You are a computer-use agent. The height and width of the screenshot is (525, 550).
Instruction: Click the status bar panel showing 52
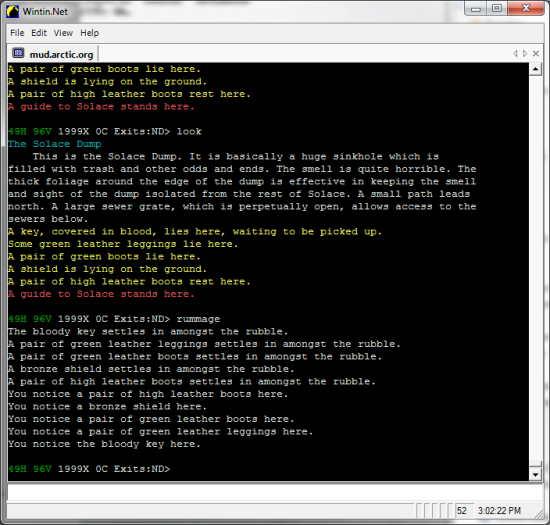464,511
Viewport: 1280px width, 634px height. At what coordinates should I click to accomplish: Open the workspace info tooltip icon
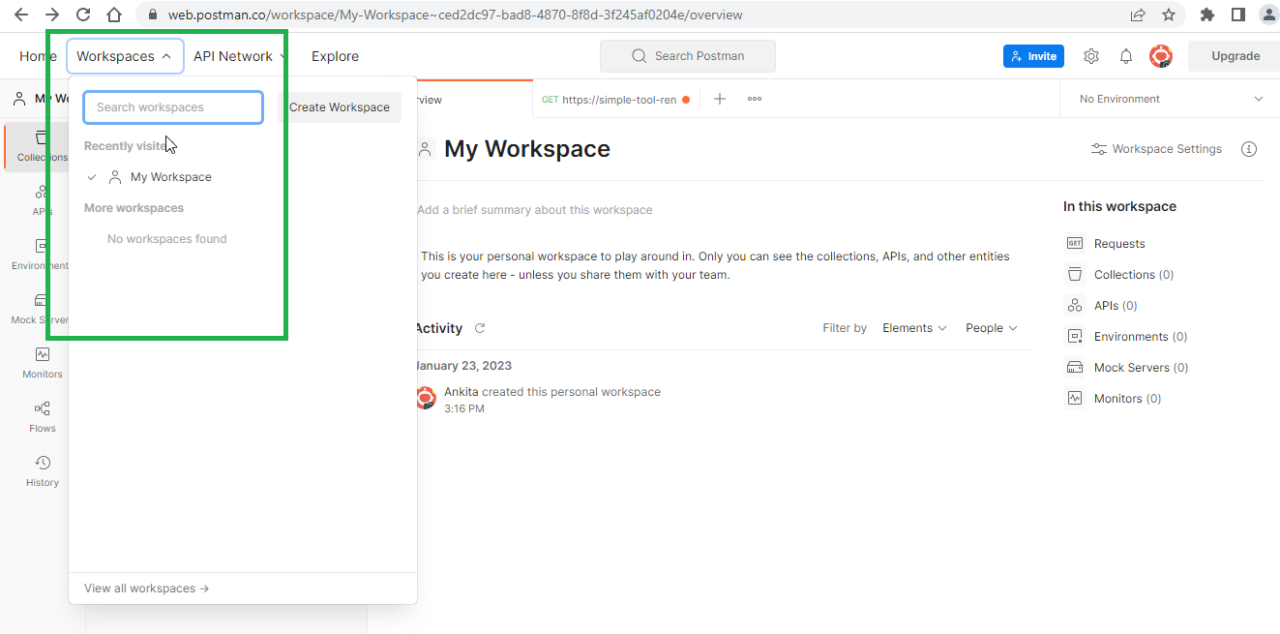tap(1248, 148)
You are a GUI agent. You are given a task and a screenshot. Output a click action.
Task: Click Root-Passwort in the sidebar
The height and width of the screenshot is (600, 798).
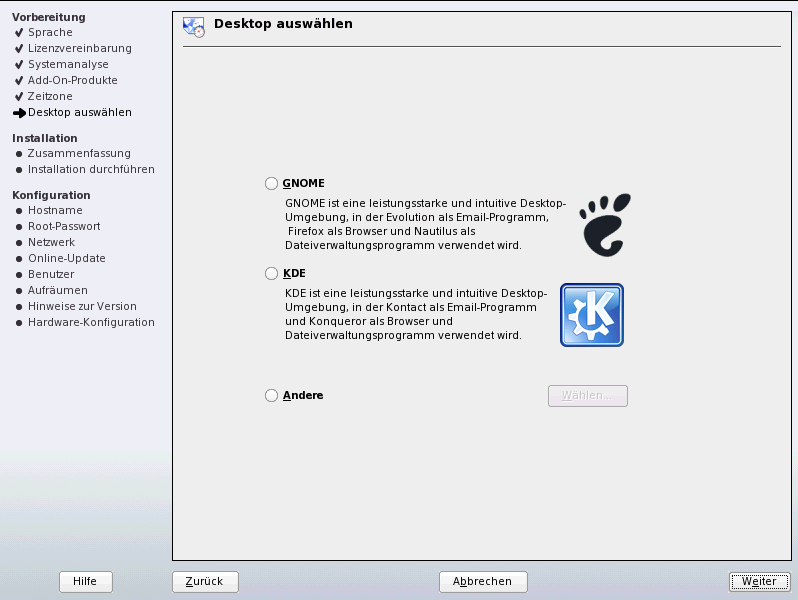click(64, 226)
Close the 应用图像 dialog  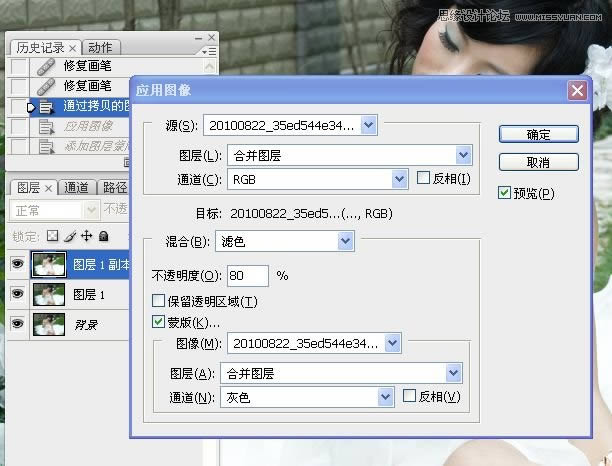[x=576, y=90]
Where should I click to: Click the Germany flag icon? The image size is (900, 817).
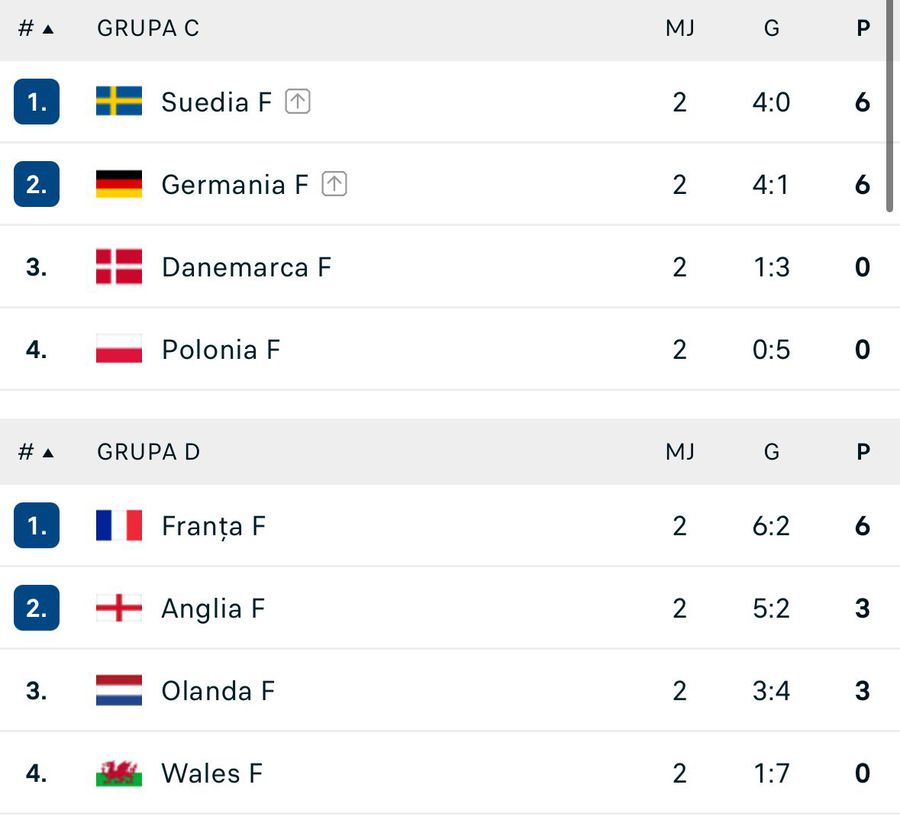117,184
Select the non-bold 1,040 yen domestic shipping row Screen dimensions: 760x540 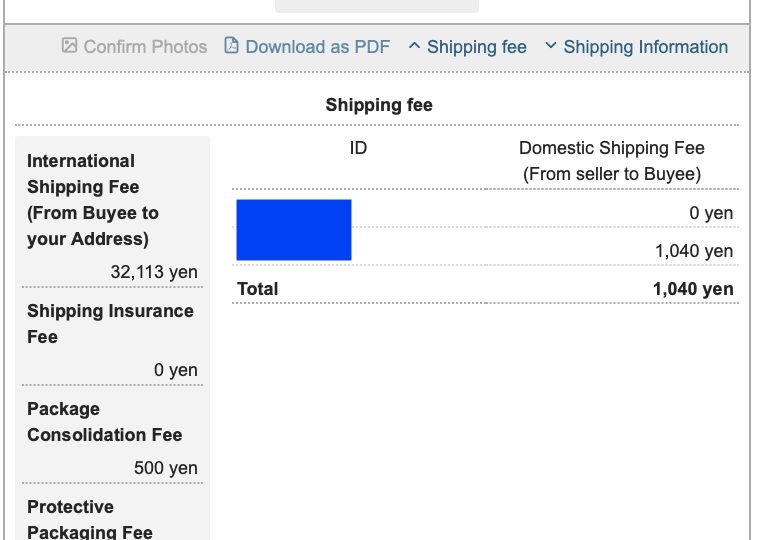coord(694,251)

______________________________

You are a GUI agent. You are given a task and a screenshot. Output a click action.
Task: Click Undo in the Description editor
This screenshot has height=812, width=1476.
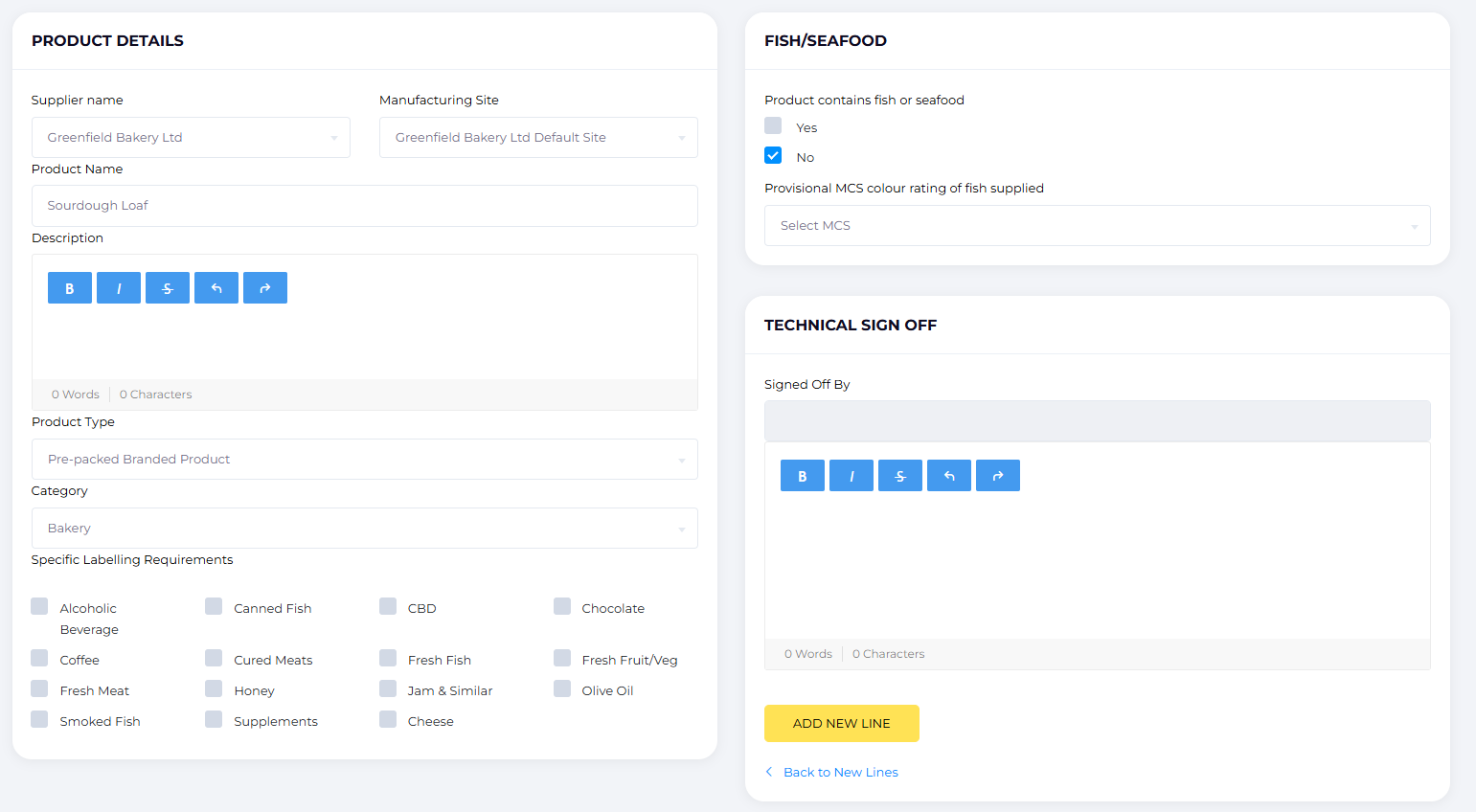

______________________________

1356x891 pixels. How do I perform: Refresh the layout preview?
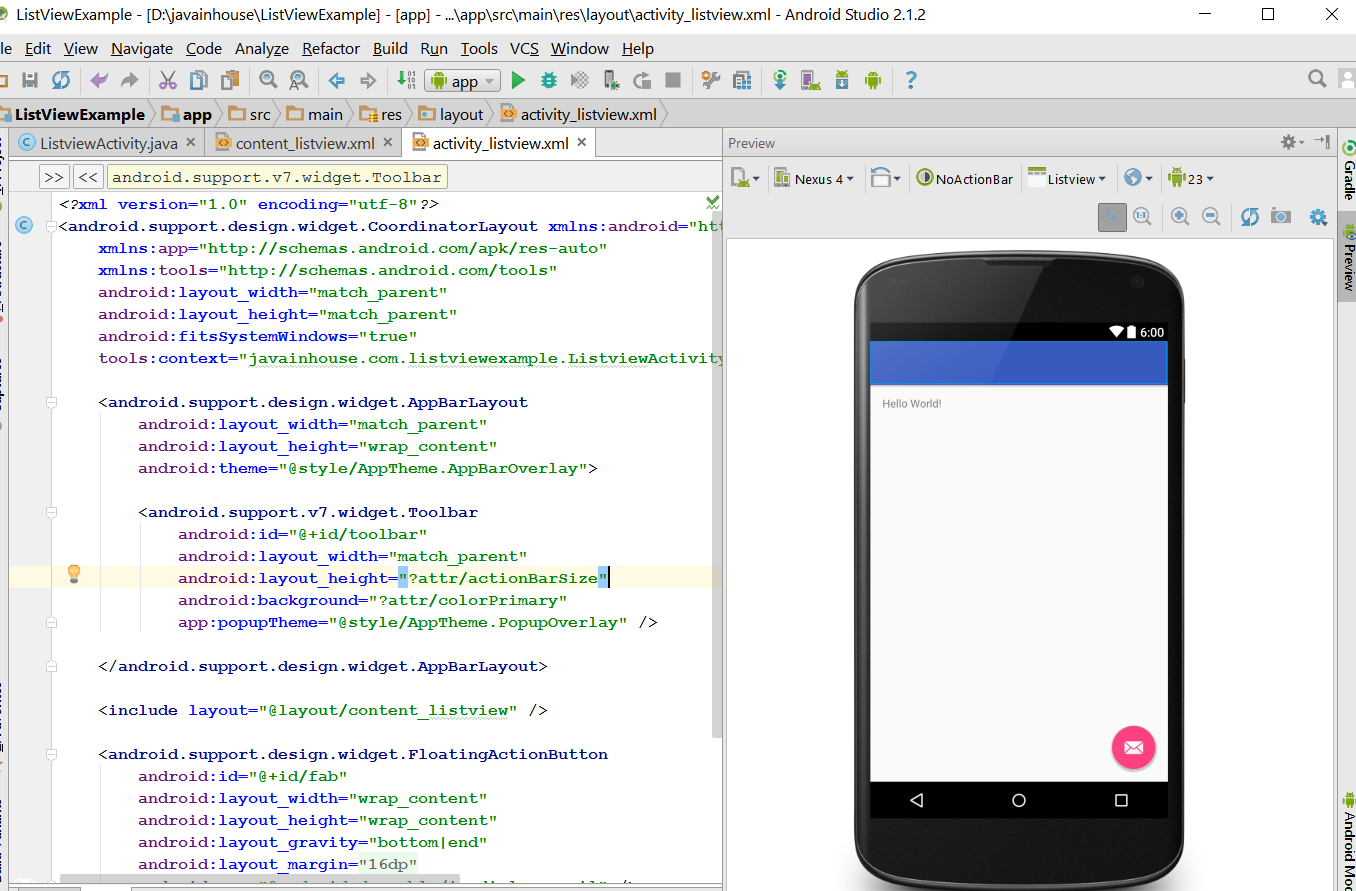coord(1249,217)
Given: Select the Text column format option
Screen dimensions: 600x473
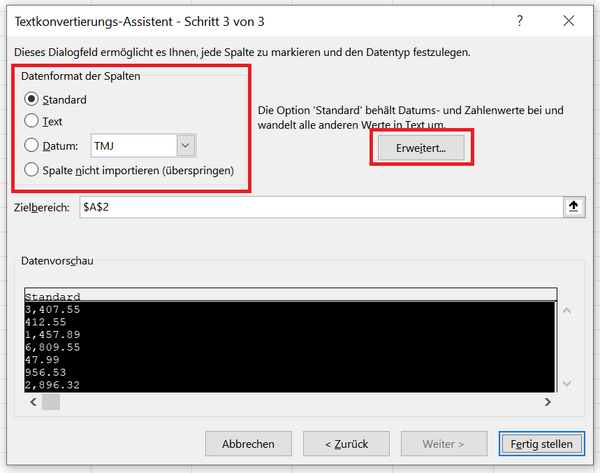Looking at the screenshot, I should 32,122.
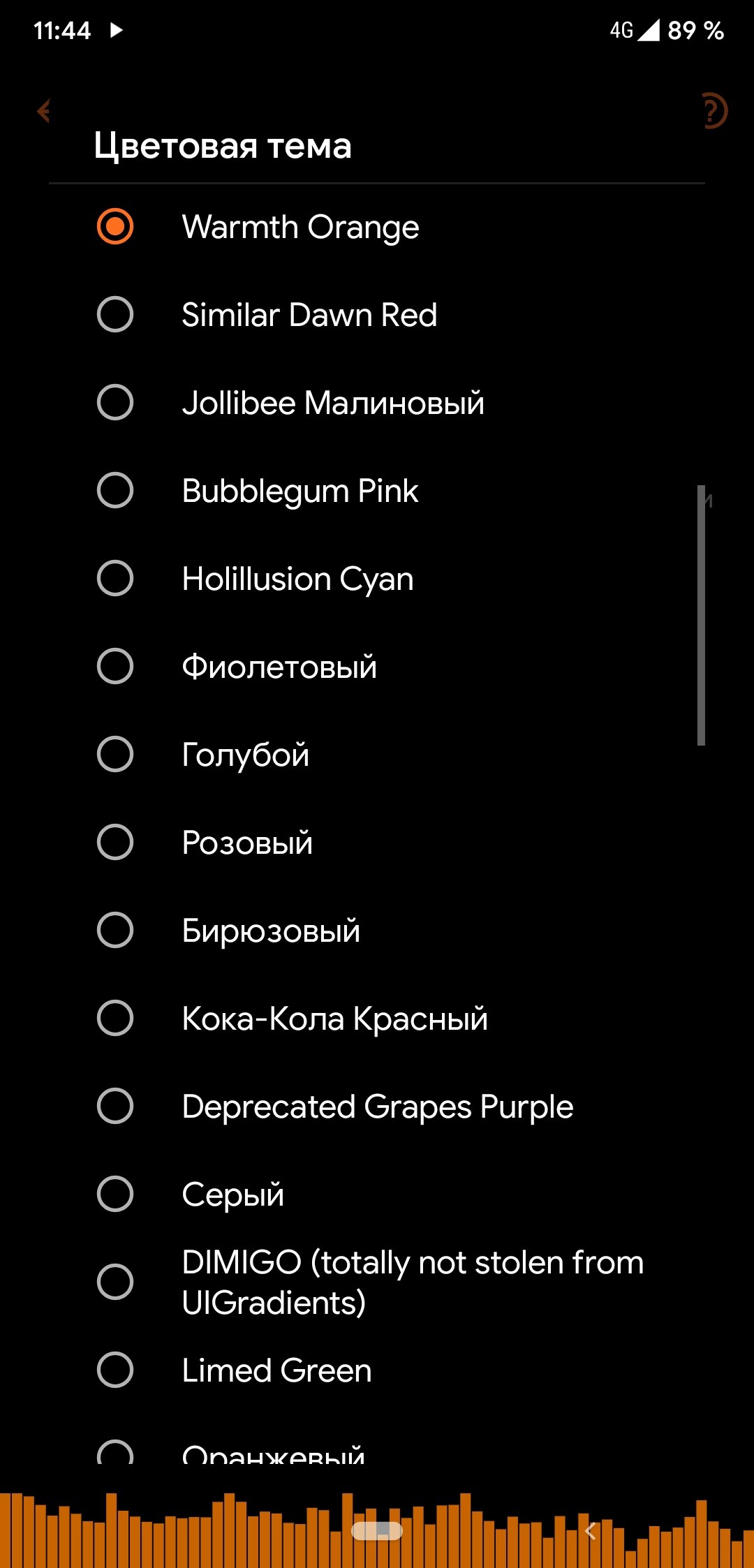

______________________________

▸ **Work to do**
Render the listing above, everything from the line containing "1356x891 pixels. How" down through the line containing "Looking at the screenshot, I should 32,122.", as a two-column CSV with the headers text and answer. Give one row for each answer paired with the text before it, with each field quoted, line breaks turned into spaces, and the pictures left out.

▸ **Exercise solution**
text,answer
"1356x891 pixels. How do I perform: Refresh the layout preview?","coord(1249,217)"
"Given: Select the Text column format option Screen dimensions: 600x473","Looking at the screenshot, I should 32,122."